After installing a new client, which has DNSSEC enabled by default, a DNS loop happend: e.g. the client requested query[DNSKEY] com which is a non-FQDN and therefore it was sent to my rev-server instead of my local unbound instance. The router didn't know what to do and sent it back to Pi-hole creating a nice loop.
May workaround was to manually remove server=//IP from the dnsmasq config file.
I'm not sure how to fix this - maybe make an exception for DNSSEC not to be send to the rev-server? Make sure in such a configuration, the router des not use Pi-hole as upstream?
ADD
It's not only DNSKEY and DS but also SOA which looped massively.
ADD2 Use DNSSEC is off on Pi-hole as unbound is handling DNSSEC.
Do you require your router to use Pi-hole as upstream?
Alternatively, I guess you could also send tlds to Pi-hole's default upstreams, e.g. server=/org/com/net/arpa/de/# - but then there are quite a few tlds.
I'm not sure either if silently sending only certain query types to standard upstreams would be a good idea. That may break more sophisticated DNS setups where a local full DNS server would hold the respective records and serve local requests differently than outside ones.
I'm not convinced either. But I think my setup is not uncommon (think of FritzBoxes where users want to filter the guest network as well), so we will see this behavior more often now.
Ah, I see. This is indeed an interesting side-effect of what we changed recently.
One question though: Did you untick the first check box?
If so, please re-check it (the default) and see if this fixes the issue. I'm fine with undoing the recent change if this still doesn't fix it, however, I think it should and you should probably not have unticked the box in the first place when your router is conditional upstream and will send things back it is not authoritative for.

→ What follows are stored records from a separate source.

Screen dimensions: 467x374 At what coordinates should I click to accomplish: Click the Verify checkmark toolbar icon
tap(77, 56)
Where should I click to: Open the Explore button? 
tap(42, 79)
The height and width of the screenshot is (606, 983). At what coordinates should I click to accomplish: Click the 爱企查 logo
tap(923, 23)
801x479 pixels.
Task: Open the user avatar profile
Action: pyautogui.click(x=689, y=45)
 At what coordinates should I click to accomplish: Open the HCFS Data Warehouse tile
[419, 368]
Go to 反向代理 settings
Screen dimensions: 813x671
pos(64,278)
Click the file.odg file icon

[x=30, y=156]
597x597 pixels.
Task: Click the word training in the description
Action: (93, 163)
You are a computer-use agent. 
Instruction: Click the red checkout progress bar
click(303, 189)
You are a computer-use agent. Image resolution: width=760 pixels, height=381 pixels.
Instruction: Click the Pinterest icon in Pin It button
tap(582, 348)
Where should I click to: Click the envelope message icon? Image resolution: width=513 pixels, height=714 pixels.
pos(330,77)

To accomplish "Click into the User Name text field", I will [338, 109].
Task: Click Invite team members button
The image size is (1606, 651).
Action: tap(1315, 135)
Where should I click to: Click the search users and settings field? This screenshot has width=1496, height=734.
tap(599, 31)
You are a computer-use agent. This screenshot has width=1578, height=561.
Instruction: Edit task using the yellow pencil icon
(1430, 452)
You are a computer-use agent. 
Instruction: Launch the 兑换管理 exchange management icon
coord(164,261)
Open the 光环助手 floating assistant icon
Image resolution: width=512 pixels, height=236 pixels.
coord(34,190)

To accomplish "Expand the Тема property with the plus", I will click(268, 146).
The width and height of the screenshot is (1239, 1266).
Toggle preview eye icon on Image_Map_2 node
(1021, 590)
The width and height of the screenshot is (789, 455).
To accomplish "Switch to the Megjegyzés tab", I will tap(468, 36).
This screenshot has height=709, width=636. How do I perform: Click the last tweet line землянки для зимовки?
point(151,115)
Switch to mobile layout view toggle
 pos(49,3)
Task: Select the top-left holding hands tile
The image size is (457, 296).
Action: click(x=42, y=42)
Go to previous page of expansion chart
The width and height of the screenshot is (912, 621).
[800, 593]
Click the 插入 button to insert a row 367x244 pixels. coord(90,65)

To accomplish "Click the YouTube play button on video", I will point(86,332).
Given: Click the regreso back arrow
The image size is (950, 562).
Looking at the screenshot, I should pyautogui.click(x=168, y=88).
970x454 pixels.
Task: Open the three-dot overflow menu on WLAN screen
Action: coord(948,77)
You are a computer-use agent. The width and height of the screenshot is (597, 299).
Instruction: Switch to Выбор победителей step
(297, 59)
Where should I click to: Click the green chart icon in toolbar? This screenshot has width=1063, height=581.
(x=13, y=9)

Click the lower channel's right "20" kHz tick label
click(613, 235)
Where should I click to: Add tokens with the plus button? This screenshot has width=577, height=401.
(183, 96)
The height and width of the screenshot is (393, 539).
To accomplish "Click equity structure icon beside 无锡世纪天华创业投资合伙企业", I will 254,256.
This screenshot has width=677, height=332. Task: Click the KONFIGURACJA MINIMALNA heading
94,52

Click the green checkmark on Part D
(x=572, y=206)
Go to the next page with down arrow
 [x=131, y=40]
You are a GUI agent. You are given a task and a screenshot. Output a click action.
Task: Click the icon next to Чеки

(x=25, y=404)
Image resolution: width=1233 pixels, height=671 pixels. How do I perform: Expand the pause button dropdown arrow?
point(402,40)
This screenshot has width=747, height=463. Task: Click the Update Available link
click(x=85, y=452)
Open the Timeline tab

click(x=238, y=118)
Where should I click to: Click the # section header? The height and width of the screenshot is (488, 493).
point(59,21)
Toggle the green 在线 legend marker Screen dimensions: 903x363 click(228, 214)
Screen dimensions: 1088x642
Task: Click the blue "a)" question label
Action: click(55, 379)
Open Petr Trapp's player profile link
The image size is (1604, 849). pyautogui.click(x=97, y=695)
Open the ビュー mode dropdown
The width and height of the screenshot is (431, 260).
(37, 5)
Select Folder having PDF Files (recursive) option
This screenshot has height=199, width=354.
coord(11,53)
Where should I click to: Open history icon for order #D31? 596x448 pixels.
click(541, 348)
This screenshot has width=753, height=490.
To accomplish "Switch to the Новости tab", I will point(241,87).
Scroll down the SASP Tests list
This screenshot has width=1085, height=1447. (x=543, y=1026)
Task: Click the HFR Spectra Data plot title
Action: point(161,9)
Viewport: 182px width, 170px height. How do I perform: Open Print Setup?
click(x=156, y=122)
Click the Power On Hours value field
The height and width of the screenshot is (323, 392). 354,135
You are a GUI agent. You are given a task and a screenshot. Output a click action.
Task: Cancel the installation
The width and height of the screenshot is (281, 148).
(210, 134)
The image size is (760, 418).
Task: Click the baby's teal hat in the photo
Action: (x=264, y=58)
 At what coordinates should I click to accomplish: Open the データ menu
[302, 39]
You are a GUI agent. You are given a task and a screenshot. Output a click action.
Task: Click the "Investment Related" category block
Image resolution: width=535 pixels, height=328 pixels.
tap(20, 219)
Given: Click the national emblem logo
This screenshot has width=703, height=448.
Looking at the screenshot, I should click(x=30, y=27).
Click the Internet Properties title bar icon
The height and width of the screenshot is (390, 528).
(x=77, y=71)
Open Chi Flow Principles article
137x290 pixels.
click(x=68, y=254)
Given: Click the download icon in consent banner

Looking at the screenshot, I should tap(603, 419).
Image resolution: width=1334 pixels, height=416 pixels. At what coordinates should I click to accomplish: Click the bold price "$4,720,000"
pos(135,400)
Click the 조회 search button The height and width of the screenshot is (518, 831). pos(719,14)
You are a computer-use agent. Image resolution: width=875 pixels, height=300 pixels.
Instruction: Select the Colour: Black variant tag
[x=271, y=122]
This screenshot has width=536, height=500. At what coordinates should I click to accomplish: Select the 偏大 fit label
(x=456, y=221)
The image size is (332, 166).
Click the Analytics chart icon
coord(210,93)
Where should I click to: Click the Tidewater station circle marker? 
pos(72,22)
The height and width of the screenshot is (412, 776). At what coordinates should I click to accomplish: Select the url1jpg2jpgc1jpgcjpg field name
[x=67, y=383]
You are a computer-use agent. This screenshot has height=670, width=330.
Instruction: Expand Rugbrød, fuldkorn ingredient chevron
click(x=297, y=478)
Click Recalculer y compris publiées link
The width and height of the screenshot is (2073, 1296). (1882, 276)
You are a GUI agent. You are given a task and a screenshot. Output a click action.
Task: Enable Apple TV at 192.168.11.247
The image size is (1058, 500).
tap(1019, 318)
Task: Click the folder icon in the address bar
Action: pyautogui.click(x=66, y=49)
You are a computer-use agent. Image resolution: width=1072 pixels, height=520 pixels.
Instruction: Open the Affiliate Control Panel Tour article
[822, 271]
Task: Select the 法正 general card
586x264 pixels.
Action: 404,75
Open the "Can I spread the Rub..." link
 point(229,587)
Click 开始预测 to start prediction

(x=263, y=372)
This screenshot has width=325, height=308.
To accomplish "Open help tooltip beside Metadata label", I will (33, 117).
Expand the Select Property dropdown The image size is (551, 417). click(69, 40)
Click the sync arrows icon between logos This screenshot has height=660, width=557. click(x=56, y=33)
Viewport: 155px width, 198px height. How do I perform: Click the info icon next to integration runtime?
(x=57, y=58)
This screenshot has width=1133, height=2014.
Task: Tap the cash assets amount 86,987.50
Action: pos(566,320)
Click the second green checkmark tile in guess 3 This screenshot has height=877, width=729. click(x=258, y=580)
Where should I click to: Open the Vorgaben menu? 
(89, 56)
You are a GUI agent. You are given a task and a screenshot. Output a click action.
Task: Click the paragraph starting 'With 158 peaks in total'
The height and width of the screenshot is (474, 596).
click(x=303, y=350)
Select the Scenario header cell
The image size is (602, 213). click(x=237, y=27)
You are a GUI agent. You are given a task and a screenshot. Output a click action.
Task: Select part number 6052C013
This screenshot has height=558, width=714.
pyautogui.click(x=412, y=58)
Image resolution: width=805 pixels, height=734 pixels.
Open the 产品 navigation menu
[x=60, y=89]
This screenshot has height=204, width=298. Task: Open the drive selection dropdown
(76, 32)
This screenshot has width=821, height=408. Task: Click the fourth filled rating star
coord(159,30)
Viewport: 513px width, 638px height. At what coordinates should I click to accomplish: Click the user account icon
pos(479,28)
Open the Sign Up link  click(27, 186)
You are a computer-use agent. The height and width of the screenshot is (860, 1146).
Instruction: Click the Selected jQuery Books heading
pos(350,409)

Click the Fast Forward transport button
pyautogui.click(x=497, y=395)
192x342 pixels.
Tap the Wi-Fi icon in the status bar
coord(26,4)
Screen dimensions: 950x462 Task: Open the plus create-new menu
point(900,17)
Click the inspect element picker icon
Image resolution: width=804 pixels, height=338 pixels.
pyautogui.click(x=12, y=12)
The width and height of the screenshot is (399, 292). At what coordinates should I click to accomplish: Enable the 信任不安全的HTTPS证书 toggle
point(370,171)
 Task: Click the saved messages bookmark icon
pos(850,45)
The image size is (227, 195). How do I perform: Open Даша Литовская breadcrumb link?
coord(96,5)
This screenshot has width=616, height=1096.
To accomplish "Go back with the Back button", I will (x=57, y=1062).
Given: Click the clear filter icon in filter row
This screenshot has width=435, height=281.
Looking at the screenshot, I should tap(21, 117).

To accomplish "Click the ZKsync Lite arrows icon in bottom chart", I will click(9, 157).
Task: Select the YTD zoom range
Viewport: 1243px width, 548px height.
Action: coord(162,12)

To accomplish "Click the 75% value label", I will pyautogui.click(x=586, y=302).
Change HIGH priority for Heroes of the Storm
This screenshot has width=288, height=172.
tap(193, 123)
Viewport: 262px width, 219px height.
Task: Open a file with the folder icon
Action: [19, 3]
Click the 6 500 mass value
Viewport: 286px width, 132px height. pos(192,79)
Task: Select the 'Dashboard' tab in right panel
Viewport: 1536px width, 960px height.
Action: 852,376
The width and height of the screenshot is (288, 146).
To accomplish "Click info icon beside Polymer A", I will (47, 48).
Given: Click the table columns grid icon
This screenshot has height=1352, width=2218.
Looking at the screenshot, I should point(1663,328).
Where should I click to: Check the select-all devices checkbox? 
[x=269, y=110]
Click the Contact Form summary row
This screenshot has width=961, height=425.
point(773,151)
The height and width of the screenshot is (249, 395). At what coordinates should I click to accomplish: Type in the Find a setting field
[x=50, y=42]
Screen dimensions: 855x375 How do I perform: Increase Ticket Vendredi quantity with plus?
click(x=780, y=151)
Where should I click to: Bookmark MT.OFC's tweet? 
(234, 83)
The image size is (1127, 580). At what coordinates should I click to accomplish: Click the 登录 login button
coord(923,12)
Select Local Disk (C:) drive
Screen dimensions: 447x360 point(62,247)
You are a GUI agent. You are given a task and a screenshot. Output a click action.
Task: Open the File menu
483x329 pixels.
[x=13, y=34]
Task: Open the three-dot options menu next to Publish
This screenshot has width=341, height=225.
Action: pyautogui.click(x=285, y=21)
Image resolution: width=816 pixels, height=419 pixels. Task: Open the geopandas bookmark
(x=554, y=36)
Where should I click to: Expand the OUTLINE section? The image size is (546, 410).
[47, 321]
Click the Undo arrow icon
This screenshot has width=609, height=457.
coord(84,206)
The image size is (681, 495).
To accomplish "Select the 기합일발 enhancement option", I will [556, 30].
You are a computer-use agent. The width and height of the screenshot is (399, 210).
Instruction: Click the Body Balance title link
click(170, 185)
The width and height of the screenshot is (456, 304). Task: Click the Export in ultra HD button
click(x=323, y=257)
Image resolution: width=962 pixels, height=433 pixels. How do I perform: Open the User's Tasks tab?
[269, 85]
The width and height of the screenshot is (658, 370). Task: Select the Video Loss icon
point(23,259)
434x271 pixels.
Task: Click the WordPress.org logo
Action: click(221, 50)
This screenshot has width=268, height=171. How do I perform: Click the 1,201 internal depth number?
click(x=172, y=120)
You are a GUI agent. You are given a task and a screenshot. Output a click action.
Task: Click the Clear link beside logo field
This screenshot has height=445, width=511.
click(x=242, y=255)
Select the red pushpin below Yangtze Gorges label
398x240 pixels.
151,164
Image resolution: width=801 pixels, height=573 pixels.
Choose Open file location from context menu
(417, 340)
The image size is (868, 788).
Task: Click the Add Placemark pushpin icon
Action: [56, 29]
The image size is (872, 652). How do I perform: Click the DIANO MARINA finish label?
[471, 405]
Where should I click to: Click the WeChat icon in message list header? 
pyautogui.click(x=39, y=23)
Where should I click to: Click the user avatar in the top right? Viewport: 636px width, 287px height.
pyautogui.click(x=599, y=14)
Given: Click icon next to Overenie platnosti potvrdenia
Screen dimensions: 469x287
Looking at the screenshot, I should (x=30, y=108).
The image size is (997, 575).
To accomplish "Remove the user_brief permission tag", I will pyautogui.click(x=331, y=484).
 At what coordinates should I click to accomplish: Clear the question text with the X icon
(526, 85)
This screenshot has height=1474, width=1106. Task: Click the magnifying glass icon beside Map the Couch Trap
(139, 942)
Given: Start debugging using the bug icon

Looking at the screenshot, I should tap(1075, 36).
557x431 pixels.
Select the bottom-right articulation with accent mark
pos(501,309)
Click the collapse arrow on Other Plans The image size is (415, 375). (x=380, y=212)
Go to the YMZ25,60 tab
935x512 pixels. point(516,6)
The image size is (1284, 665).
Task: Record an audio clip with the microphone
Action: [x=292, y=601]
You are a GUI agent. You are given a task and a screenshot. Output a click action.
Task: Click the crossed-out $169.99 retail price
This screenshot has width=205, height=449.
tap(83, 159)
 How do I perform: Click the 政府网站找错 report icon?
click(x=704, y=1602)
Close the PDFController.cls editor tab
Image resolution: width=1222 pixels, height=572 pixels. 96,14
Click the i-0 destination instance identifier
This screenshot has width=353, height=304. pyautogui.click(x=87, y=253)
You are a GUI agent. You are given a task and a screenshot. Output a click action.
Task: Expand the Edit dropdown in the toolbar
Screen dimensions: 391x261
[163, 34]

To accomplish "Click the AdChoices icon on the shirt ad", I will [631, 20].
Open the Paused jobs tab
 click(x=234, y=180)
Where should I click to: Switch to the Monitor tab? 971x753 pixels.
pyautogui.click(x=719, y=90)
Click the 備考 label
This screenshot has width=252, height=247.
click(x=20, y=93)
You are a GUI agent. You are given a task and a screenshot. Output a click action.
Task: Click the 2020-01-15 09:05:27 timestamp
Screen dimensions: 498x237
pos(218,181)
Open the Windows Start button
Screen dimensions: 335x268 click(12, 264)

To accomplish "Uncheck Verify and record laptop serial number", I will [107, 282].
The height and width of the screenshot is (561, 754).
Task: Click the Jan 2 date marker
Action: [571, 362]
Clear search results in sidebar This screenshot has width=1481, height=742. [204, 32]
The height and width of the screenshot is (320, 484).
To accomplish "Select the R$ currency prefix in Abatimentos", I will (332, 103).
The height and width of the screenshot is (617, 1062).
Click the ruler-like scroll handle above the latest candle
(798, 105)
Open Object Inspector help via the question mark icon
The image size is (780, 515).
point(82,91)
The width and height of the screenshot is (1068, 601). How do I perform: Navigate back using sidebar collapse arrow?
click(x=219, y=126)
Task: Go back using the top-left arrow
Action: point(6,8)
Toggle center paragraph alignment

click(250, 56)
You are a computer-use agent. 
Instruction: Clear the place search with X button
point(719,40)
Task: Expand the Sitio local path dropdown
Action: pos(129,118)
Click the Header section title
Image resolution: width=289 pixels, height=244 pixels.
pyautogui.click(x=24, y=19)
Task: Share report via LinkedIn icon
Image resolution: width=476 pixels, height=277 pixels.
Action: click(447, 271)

I'm not sure if it would be, as far as the client is concerned (or how to validate that).
I am not aware of any client OS that would enable DNSSEC by default.
I believe that Windows DNSSEC support would even be exclusive to the server OS line-up.
I do have it unticked now, but I guess it was enabled initially (did a bit of troubleshooting with the options).
I'm not sure if I can follow you here. You want me to enable CF and tick "Never forward non-FQDNs"? But what we really want is the opposite (or?): non-FQDN to be sent upstream, e.g. to get DS for com.
Additionally, I don't unterstand which option takes precedence: server=//IP or "Never forward non-FQDNs"? Being able to set both seems contradictory.
I tested for that when valuating the PR: domain-needed as set by Never forward non-FQDNs controls whether dnsmasq forwards plain names to any upstreams, effectively also nullifying server=//.
Aug 27 17:56:35 dnsmasq[6160]: query[DNSKEY] com from 10.0.1.31
Aug 27 17:56:35 dnsmasq[6160]: forwarded com to 10.0.0.1
Add
I think the culprit is
-D, --domain-needed
Tells dnsmasq to never forward A or AAAA queries for plain names, without dots or domain parts, to upstream nameservers. If the name is not known from /etc/hosts or DHCP then a "not found" answer is returned.